Bagai terhipnotis, kepala para peserta ritual segera menunduk mengarah ke pasir pantai. Mereka adalah pengelola wisata, pedagang, dan pengunjung wisata. Dalam formasi mengitari tumpeng pitu, mereka lebur dalam kekhidmatan.

Baca juga: Warga Sumberagung Terima Bantuan JPS Tahap Kedua


Baca Lainnya :

Selesai memanjatkan doa, Mbah Bibit beranjak mendekati air laut sambil membawa uba rampai (ubo rampe, Jawa, red.).
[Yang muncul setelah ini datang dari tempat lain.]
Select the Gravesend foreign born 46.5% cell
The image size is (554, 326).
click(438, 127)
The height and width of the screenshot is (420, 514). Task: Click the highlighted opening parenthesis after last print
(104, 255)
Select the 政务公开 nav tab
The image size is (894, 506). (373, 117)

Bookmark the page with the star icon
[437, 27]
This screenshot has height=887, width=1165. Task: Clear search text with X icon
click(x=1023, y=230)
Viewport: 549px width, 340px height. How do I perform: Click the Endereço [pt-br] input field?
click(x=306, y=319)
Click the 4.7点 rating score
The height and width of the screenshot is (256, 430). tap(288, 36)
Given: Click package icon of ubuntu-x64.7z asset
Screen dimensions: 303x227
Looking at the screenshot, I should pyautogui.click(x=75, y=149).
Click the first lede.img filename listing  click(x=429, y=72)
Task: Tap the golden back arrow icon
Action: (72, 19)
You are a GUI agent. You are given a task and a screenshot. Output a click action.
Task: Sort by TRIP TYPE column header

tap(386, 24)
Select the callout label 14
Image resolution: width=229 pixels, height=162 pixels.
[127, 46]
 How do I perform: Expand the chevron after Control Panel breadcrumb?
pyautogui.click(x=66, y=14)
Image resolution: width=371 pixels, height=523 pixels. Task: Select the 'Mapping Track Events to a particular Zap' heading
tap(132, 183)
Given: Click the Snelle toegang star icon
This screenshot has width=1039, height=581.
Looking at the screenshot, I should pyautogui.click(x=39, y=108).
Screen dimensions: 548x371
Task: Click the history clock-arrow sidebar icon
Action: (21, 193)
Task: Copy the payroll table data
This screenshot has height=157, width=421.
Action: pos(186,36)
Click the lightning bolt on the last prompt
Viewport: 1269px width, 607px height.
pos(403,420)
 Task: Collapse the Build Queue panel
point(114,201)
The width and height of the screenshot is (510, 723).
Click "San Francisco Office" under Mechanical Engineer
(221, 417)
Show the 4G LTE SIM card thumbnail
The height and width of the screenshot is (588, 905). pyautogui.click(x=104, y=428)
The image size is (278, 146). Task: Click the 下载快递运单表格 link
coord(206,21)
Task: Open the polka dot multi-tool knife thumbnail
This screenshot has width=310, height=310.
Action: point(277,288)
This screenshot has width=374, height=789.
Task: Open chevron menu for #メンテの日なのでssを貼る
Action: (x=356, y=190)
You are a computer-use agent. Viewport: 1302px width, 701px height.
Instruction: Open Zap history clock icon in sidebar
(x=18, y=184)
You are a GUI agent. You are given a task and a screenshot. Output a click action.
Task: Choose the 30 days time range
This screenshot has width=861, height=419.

Dengan mulut yang masih berkomat-kamit, dia melepasnya ke laut yang segera disambar ombak laut sore itu.

Setelah Mbah Bibit selesai memimpin ritual, giliran warga yang sibuk membagikan makanan kepada semua yang hadir.   

Masyarakat Jawa memperingati pergantian tahun baru setiap 1 Suro atau 1 Muharam dalam penanggalan Hijriah. Mereka memperingatinya dengan berbagai macam ritual yang telah menjadi tradisi turun-temurun. Beda daerah, beda pula cara memperingatinya.

Lanjut ke halaman berikutnya...

Masyarakat pesisir pantai selatan Kabupaten Banyuwangi, seperti Lampon dan Rajegwesi, memperingati 1 Suro dengan mengadakan petik laut. “Sebelum Corona, kita biasanya juga mengadakan ruwatan wayang kulit,” kata Ketua Pokmas Wisata Pulau Merah, Poniran.

tumpeng pitu pm 2
Mbah Bibit melepas uba rampai ke laut Pulau Merah.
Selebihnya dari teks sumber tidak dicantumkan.